» Goal of the exercise: Starting at the line that holds "540x436 pixels. At", quote every line through the end of the records, both boundary lines included. Omit the pictures.

START Source material

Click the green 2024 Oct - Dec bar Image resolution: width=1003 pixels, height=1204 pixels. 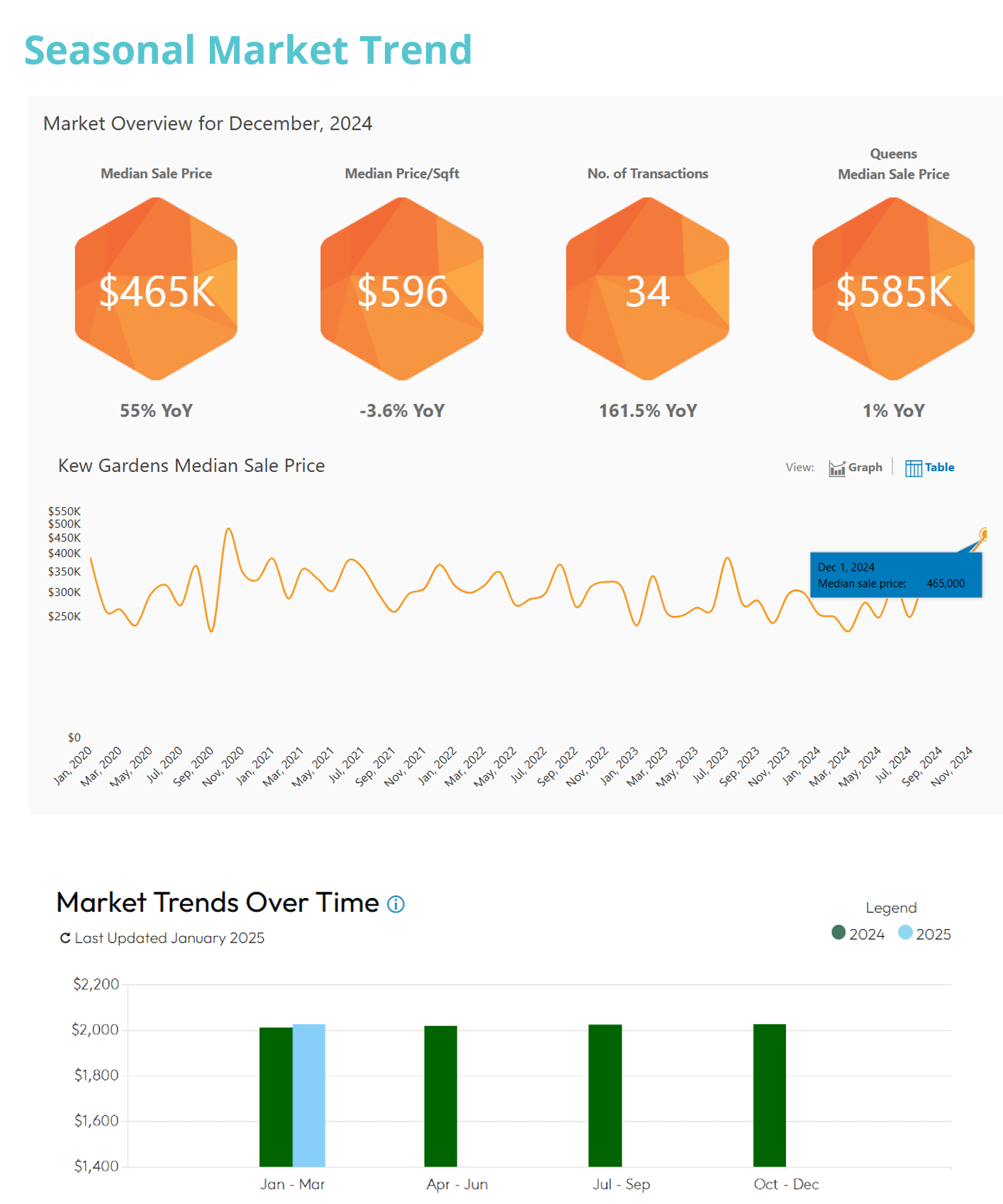(x=769, y=1095)
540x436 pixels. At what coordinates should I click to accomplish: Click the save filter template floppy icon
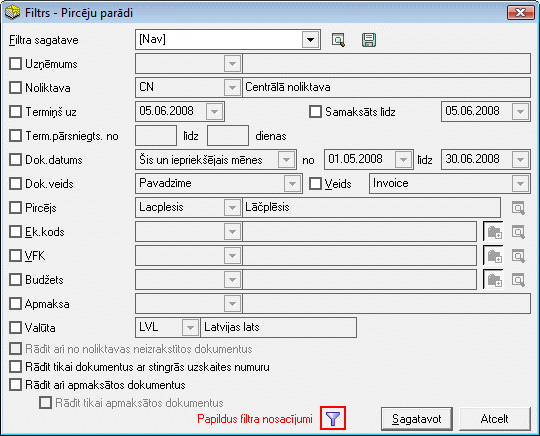click(369, 40)
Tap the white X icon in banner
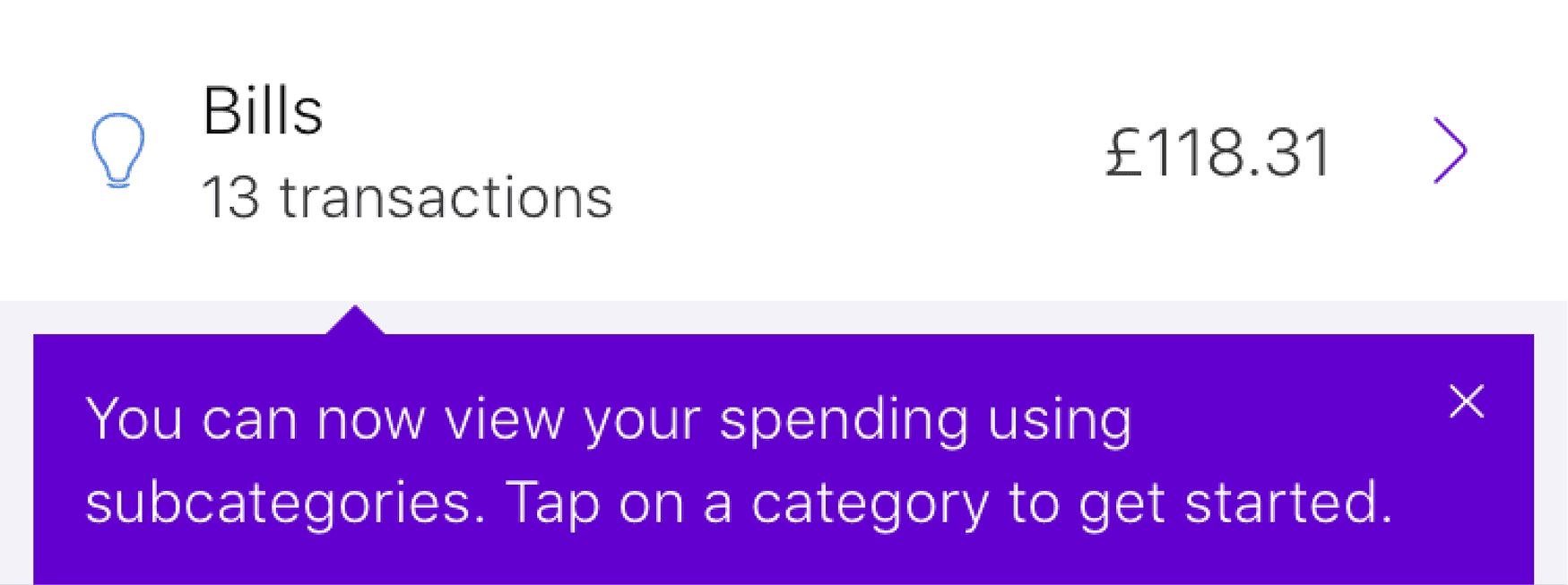The width and height of the screenshot is (1568, 585). (1467, 401)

END Source material

» Task result:
540x436 pixels. At what coordinates should I click to accomplish: Click the save filter template floppy icon
click(369, 40)
Tap the white X icon in banner
The width and height of the screenshot is (1568, 585). (1467, 401)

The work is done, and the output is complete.